Plaintiff's motion seeks to strike Defendant's first ("failure to state a claim"), third ("failure to mitigate damages"), fifth ("barring statutory damages"), sixth ("failure to join indispensable party") and eighth ("unclean hands") defenses. Although Plaintiff notes in its motion that the parties could not come to agreement on this matter, Defendant filed no opposition to striking these defenses. As set forth in this Court's recommendations in substantively similar cases, the Court finds these defenses cannot succeed under any circumstance in this case.
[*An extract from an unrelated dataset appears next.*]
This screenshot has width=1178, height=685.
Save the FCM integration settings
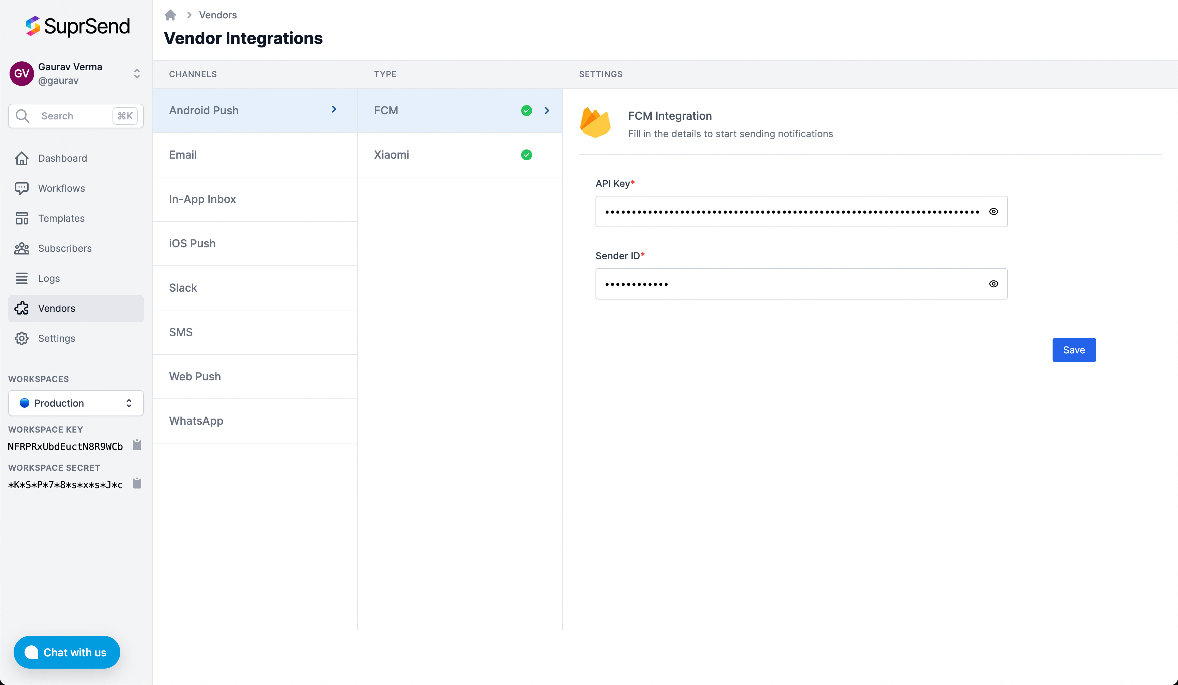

Thus, the Court concludes Plaintiff's motion is confessed and will recommend striking Defendant's first, third, fifth, sixth and eighth affirmative defenses.

CONCLUSION

Accordingly, this Court respectfully RECOMMENDS that Plaintiff's Motion to Strike Defendant's Affirmative Defenses [filed March 24, 2014; docket #25] be granted as set forth herein.